## Assignment
Look through the records below for the line with "Task: Step backward with the rewind button" and the line with "Image resolution: width=1024", then return those lines and all lines between, exactly.

## Data records
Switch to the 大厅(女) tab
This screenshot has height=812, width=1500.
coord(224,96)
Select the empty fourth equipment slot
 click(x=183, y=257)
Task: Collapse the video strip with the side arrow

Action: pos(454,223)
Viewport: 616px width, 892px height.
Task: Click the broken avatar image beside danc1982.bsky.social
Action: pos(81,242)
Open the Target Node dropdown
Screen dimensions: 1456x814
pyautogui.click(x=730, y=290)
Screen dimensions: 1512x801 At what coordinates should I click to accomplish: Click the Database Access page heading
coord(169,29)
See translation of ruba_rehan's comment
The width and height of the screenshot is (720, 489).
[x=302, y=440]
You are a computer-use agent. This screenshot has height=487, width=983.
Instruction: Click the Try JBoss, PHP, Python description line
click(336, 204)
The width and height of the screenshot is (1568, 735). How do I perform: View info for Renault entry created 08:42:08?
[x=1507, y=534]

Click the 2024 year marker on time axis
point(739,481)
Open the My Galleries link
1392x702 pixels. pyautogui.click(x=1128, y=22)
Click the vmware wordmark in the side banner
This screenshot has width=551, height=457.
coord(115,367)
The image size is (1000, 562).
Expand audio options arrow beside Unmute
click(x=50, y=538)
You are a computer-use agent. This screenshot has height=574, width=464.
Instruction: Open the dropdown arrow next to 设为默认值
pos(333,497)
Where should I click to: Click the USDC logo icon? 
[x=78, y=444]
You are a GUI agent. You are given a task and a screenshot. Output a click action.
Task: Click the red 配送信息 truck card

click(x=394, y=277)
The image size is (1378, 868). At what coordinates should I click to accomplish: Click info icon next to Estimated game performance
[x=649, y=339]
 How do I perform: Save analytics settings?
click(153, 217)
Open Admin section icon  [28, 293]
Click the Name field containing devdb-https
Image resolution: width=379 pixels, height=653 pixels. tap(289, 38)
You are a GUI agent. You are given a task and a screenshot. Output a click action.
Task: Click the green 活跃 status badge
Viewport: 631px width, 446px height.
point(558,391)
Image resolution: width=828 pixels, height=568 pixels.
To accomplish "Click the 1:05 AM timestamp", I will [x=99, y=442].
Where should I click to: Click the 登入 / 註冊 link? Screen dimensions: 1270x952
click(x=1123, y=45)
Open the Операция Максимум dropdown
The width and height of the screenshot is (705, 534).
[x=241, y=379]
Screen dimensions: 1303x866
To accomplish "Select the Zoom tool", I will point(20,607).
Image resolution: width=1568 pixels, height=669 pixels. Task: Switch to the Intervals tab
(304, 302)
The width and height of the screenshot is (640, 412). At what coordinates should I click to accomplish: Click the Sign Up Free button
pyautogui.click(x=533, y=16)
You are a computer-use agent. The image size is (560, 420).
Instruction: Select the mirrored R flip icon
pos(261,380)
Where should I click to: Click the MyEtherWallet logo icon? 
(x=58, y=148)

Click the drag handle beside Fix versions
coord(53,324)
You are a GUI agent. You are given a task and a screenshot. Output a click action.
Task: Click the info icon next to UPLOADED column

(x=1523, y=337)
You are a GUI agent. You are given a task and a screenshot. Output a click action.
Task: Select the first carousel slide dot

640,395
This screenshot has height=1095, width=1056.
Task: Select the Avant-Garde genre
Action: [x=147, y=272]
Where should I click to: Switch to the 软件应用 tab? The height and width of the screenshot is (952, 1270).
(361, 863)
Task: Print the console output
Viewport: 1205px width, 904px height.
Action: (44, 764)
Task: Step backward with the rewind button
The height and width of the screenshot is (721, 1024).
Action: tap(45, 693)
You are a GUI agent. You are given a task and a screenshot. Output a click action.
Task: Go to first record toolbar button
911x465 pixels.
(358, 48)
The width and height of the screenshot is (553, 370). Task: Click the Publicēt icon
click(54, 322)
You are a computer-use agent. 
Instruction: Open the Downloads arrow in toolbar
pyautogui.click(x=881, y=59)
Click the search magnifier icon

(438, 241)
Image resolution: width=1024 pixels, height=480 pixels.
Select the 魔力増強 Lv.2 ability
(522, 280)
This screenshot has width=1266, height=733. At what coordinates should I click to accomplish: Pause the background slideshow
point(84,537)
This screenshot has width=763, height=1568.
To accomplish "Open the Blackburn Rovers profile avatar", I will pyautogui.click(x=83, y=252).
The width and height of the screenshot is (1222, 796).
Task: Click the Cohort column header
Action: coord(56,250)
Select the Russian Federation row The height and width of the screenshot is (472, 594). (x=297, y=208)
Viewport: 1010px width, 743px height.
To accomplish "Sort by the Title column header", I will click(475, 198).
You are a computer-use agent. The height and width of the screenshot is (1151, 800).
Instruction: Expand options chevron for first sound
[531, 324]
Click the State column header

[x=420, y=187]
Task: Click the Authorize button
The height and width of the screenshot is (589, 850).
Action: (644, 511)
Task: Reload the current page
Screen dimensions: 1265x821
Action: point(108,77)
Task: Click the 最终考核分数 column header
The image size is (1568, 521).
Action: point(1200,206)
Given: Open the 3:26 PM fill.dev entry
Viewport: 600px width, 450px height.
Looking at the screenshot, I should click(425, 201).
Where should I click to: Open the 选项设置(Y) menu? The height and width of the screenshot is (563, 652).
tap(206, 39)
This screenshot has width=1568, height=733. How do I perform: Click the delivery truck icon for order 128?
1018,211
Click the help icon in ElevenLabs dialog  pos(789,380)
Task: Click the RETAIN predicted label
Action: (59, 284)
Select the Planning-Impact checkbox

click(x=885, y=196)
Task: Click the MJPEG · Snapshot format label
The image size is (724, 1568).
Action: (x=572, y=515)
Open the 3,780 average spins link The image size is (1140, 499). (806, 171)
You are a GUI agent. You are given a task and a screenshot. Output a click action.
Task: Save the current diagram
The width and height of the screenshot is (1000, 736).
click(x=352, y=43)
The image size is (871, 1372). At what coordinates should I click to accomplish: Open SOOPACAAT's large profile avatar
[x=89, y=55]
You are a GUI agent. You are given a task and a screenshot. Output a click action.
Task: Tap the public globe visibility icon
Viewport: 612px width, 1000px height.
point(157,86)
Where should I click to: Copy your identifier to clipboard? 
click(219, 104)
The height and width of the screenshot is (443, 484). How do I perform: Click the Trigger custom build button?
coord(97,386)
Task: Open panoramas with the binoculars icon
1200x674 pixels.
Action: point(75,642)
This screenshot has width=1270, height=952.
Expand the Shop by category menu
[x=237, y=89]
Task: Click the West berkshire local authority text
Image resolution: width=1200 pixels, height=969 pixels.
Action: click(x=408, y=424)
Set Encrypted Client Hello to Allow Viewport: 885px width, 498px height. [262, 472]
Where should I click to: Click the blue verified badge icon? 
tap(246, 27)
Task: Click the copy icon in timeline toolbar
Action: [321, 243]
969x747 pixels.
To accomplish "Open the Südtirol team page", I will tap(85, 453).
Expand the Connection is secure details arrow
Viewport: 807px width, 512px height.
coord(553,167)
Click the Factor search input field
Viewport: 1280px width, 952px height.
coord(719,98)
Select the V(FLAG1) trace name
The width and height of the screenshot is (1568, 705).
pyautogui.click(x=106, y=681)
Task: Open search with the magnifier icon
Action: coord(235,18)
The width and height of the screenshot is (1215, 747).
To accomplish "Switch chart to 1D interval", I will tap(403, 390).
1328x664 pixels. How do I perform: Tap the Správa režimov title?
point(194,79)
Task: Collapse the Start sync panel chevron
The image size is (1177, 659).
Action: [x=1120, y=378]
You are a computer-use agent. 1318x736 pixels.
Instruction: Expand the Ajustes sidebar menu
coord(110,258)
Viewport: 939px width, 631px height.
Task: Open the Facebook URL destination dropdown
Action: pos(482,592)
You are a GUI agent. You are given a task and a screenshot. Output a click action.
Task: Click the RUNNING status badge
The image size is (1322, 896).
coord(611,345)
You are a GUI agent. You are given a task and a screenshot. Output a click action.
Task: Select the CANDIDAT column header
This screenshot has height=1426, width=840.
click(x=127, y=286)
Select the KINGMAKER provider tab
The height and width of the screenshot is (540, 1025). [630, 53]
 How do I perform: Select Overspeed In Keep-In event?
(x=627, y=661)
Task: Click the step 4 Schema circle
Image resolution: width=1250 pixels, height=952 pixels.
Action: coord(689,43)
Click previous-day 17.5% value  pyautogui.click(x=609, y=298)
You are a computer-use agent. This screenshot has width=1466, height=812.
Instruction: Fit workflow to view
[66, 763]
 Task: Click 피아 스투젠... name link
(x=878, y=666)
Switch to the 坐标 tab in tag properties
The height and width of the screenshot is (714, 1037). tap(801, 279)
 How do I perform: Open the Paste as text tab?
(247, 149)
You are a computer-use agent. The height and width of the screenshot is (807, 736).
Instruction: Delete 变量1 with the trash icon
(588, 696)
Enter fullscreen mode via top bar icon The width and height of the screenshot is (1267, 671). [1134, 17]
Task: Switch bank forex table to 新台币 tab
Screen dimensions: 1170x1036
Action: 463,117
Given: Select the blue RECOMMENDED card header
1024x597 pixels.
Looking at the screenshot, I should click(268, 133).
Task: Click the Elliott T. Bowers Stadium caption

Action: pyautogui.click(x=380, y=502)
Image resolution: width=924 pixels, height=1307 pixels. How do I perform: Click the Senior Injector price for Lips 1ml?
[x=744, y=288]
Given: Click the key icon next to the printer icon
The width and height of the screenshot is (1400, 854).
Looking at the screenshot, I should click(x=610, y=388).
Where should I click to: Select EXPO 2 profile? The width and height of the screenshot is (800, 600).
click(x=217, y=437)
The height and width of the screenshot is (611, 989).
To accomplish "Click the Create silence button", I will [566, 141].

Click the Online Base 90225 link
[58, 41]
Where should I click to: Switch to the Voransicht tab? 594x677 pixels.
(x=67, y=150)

## Solution
Task: Step backward with the rewind button
The height and width of the screenshot is (721, 1024).
Action: tap(45, 693)
You are a GUI agent. You are given a task and a screenshot. Output a click action.
Task: Go to first record toolbar button
911x465 pixels.
(358, 48)
The width and height of the screenshot is (553, 370). Task: Click the Publicēt icon
click(54, 322)
You are a computer-use agent. 
Instruction: Open the Downloads arrow in toolbar
pyautogui.click(x=881, y=59)
Click the search magnifier icon

(438, 241)
Image resolution: width=1024 pixels, height=480 pixels.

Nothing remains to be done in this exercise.